Evaluation of the coagulation and inflammatory responses in solid organ transplant recipients and donors.

机构信息

Northwestern University Feinberg School of Medicine, Chicago, IL, USA.

出版信息

Clin Transplant. 2009 Nov-Dec;23(6):943-50. doi: 10.1111/j.1399-0012.2009.01038.x. Epub 2009 Jul 16.

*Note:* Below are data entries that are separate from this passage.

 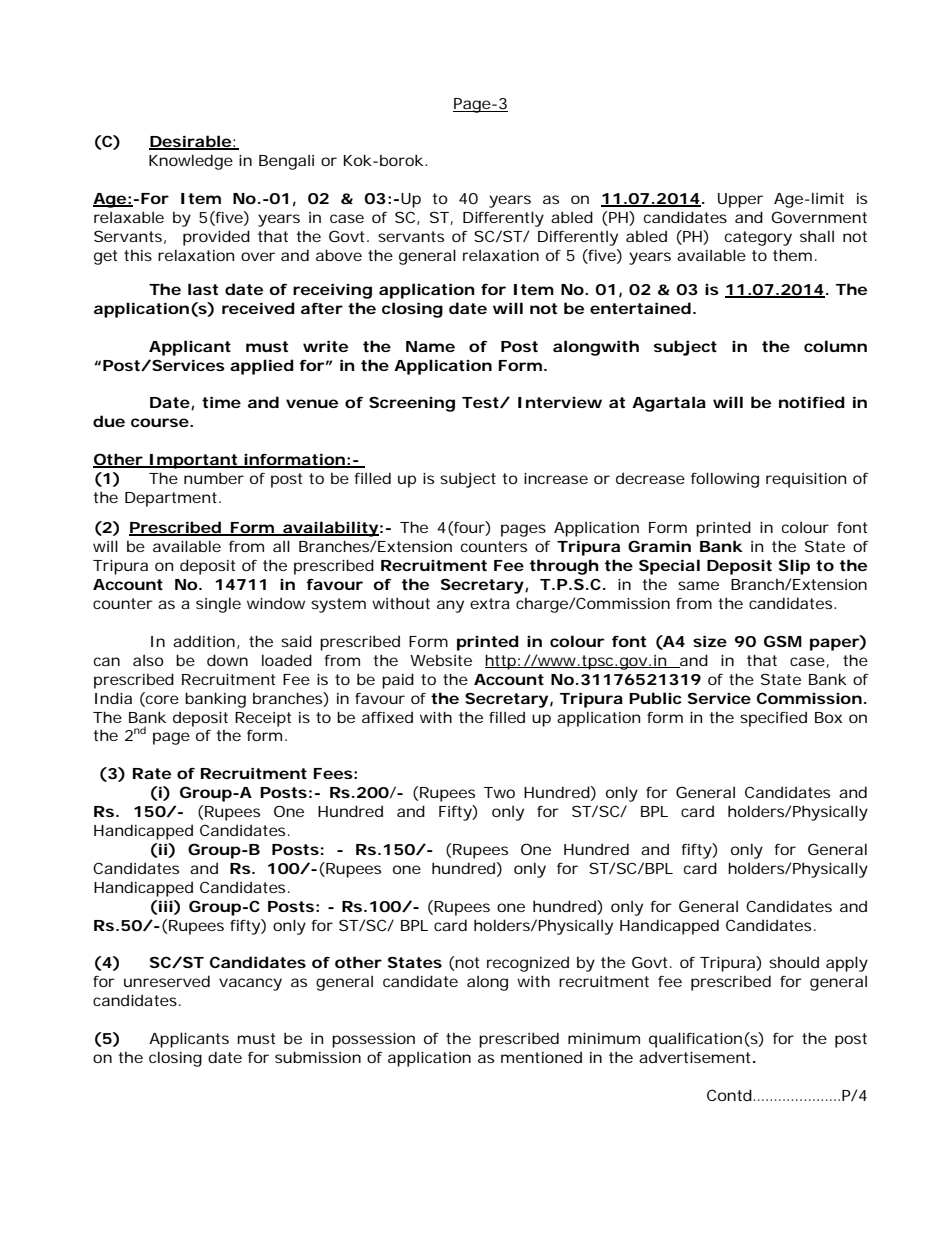 I want to click on Website, so click(x=441, y=660).
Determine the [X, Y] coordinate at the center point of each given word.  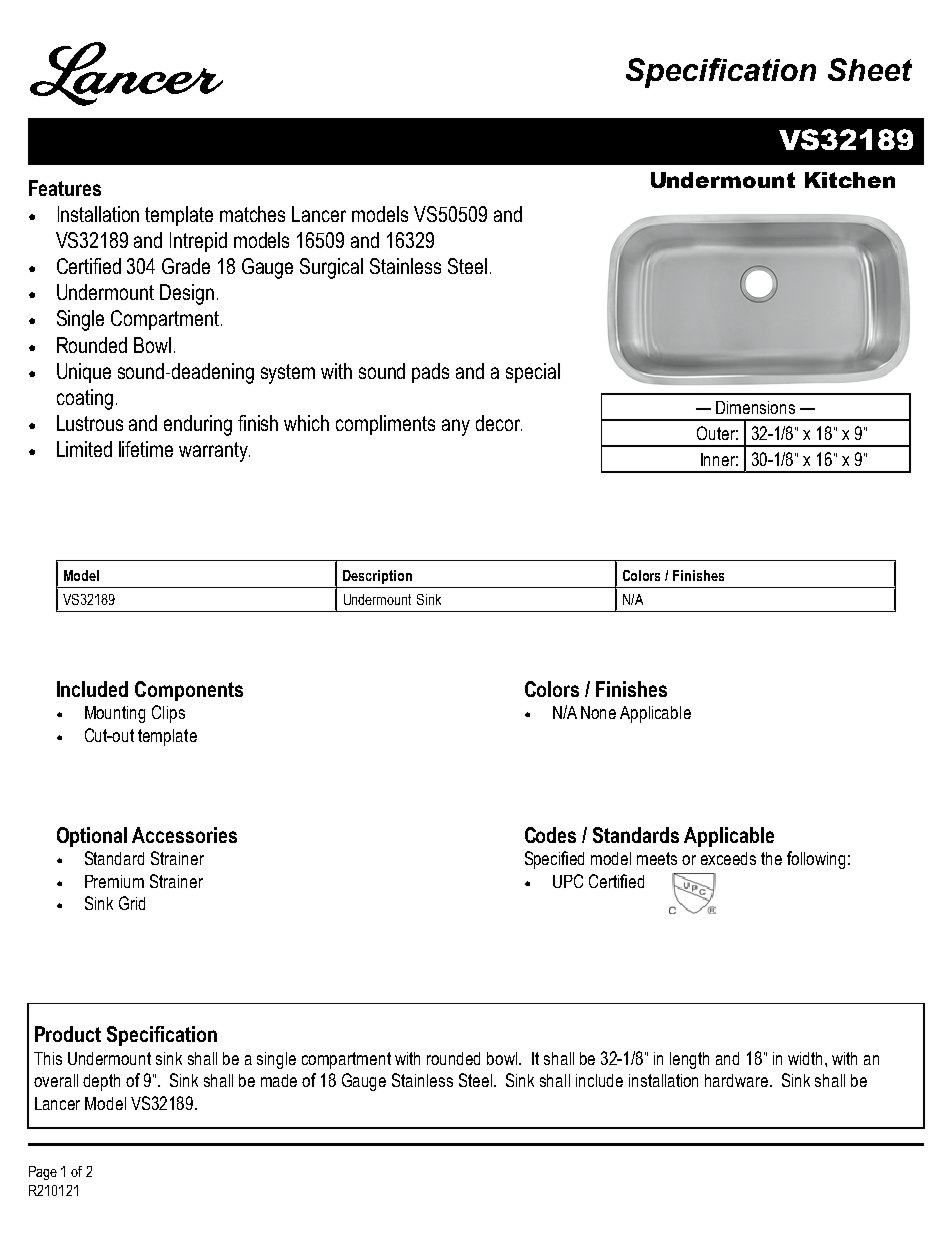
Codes [550, 835]
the [771, 858]
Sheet [870, 69]
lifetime [146, 449]
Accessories [184, 835]
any [456, 427]
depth [101, 1082]
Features [65, 188]
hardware [736, 1080]
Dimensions [755, 407]
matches [252, 214]
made [279, 1080]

DOI:10.1111/j.1399-0012.2009.01038.x
PMID:19624696
Abstract

New strategies that modify the coagulation/inflammatory cascades may be applicable to solid organ transplant (SOT) recipients in the treatment of complications. However, data on kinetics of post-SOT cascades are needed before considering these strategies. Prospectively collected pre-transplant serum measurements of inflammatory (high-sensitive C-reactive protein, HS-CRP) and coagulation (d-Dimer, DD; protein C, PC) markers were compared to post-operative (day 1-90) values in deceased-donor liver (DDLT) and renal (DDRT) transplant recipients, living-related renal recipients (LRT) and donors (LRD). A total of 85 SOT were enrolled: 25 DDLT, 32 DDRT/LRT, 28 LRD. HS-CRP increased in all groups, mainly immediate post-SOT and in LRDs. DD had a similar pattern mainly in LRT and LRD. PC increased significantly over time in the DDLT group ( p < 0.01). Compared to those with no complications (infection, rejection or thrombosis), day 30 HS-CRP (p = 0.04) and DD (p = 0.06) were elevated in the DDRT/LRT group with complications; PC was decreased at day 7 (p = 0.04) and day 30 (p = 0.009) in DDLT and DDRT/LRT groups with complications, respectively. In conclusion, activation of the inflammatory/coagulation cascades occurs after SOT and is least pronounced in DDLT. This activation diminishes over time unless transplant complications occur. Our results support further research in approaches to altering these cascades in SOT recipients.

摘要

新的策略可以修改凝血/炎症级联反应,可能适用于实体器官移植(SOT)受者治疗并发症。然而,在考虑这些策略之前,需要有关 SOT 后级联的动力学数据。前瞻性收集炎症(高敏 C 反应蛋白,hs-CRP)和凝血(d-二聚体,DD;蛋白 C,PC)标志物的移植前血清测量值,并与尸体供肝(DDLT)和肾(DDRT)移植受者、活体相关肾受者(LRT)和供者(LRD)术后(第 1-90 天)的值进行比较。共纳入 85 例 SOT:25 例 DDLT、32 例 DDRT/LRT、28 例 LRD。所有组的 hs-CRP 均增加,主要是在 SOT 后和 LRD 中增加。DD 主要在 LRT 和 LRD 中具有相似的模式。PC 在 DDLT 组中随时间显著增加(p < 0.01)。与无并发症(感染、排斥或血栓形成)的患者相比,DDLT 和 DDRT/LRT 组中并发症患者第 30 天的 hs-CRP(p = 0.04)和 DD(p = 0.06)升高;DDLT 和 DDRT/LRT 组中并发症患者第 7 天(p = 0.04)和第 30 天(p = 0.009)的 PC 降低。总之,SOT 后炎症/凝血级联反应被激活,在 DDLT 中反应最不明显。这种激活会随着时间的推移而减弱,除非发生移植并发症。我们的结果支持进一步研究改变 SOT 受者这些级联反应的方法。